John Hemming, a Liberal Democrat MP, who campaigns to stop injustices in the family court, said: “Very often care proceedings are used as retaliation by local authorities against ‘uppity’ people who question the system.”
Cases are emerging across the UK:
The mother of a 13-year-old girl who became partly paralysed after being given a cervical cancer vaccination says social workers have told her the child may be removed if she (the mother) continues to link her condition with the vaccination.
A couple had all six of their children removed from their care after they disputed the necessity of an invasive medical test on their eldest daughter. Doctors, who suspected she might have had a blood disease, called for social services to obtain an emergency protection order, although it was subsequently confirmed that she was not suffering from the condition. The parents were still considered unstable, and all their children were taken from them.
A single mother whose teenage son is terminally ill and confined to a wheelchair has been told he is to become the subject of a care order after she complained that her local authority’s failure to provide bathroom facilities for him has left her struggling to maintain sanitary standards.
In the first of those cases, Ashleigh Cave, 13, from Liverpool, began experiencing severe headaches and dizziness half an hour after being inoculated last October with Cervarix, which guards against girls contracting the human papilloma virus.
The schoolgirl was soon collapsing repeatedly; she lost the use of her legs and was admitted to Alder Hey children’s hospital. Nearly 11 months later she is still in hospital and is unable to stand or walk unaided. Her mother, Cheryl, has now been told that doctors believe her condition must be psychosomatic.

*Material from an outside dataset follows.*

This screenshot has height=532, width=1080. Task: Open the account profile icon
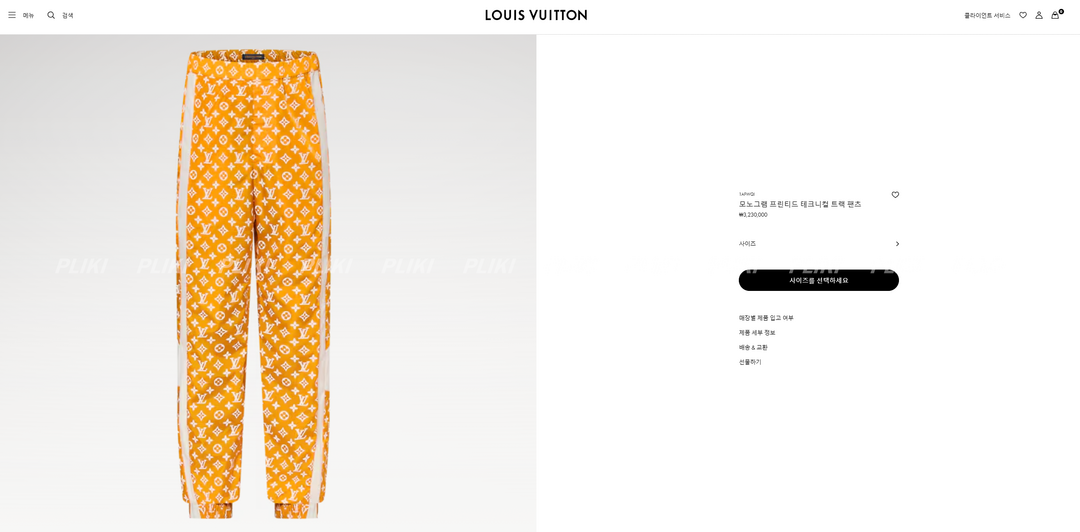pos(1039,15)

“The hospital brought in social workers from the local authority who have told me they are considering putting Ashleigh on an at-risk register,” Cheryl Cave said. She is convinced her daughter’s paralysis was caused by the vaccination.

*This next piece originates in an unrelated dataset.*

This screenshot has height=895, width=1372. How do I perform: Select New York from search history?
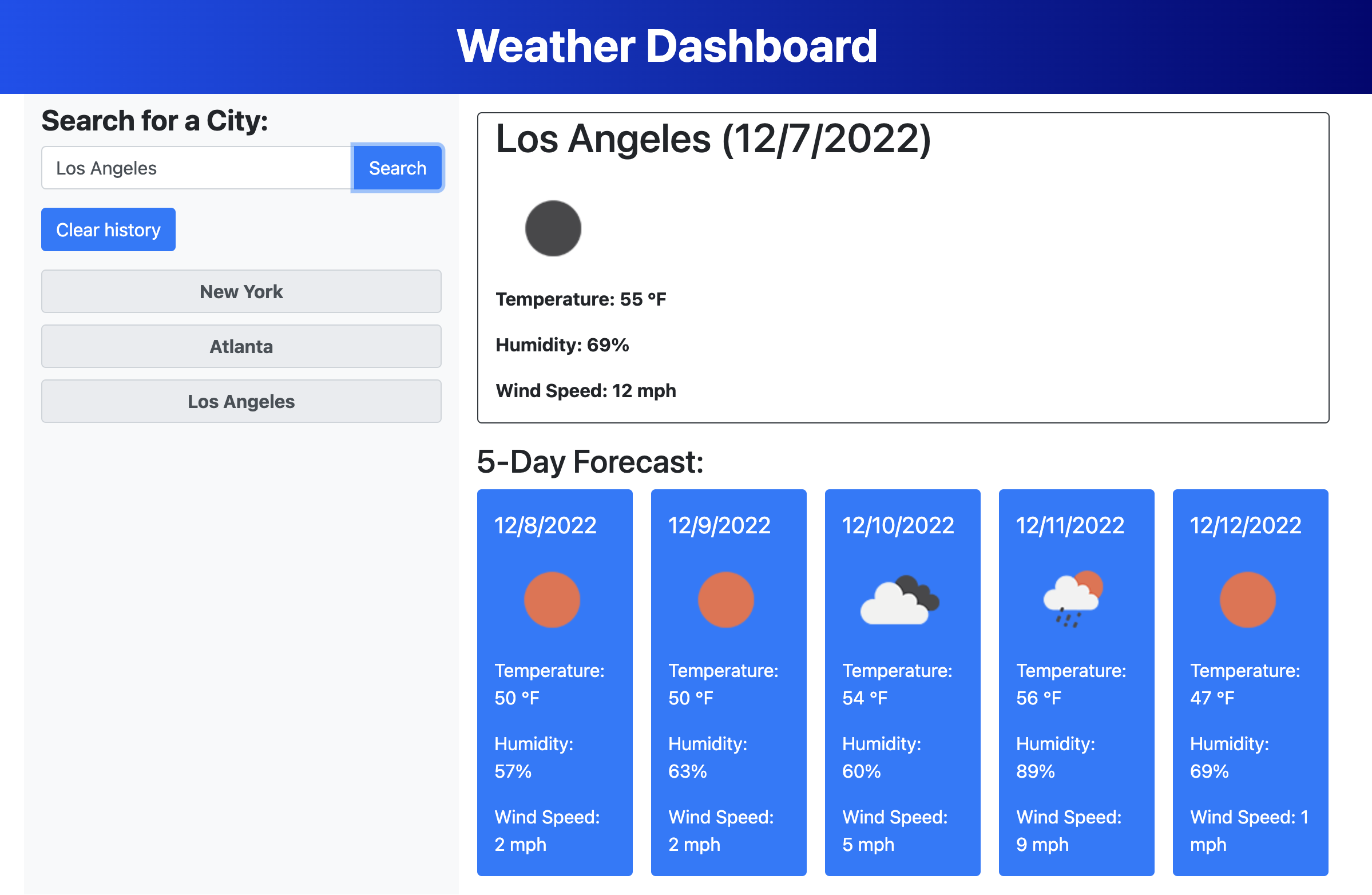[x=241, y=291]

Cave said that a social worker from Sefton council said she suspected her of having Munchausen’s syndrome by proxy or factitious illness syndrome — controversial conditions in which mothers are said to attribute illnesses falsely to their children in order to gain attention.
Cave said: “The social worker said I should stop believing the injection has anything to do with Ashleigh’s condition because I am putting my thoughts on to her and stopping her getting well.

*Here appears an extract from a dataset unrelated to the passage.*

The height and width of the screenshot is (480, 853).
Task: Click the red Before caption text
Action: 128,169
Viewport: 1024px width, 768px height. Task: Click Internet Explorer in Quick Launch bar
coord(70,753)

“Since Ashleigh was in hospital she has become incontinent and had double kidney infections and chest infections. Have I made all these up?”
In the third of these cases, Melvilina Gavin-Langley’s 16-year-old son Omar is terminally ill with Duchenne muscular dystrophy and restricted to a wheelchair.
His mother is embroiled in a legal dispute with Birmingham city council over a partly completed extension intended to provide Omar with easy access to a bathroom.
Gavin-Langley, 49, who wants the extension rebuilt because she says it was designed in a way that was dangerous and obstructed access to sewers, said: “I have had to carry Omar upstairs to bathe him but it was risking dislocating his shoulders and also I got a hernia from all the lifting.
“I told the council I could no longer lift Omar across my back.
“They then turned that around and said I had said I could no longer care for my son. They say they have to put him into care because his hair has not been washed and he’s not getting a bath. They have just threatened me with this because they don’t like me taking legal action against them.”
A spokesman for Birmingham city council confirmed the council was seeking an interim care order but said social workers wanted Omar to remain with his mother.
Sefton council did not comment on the Ashleigh Cave case.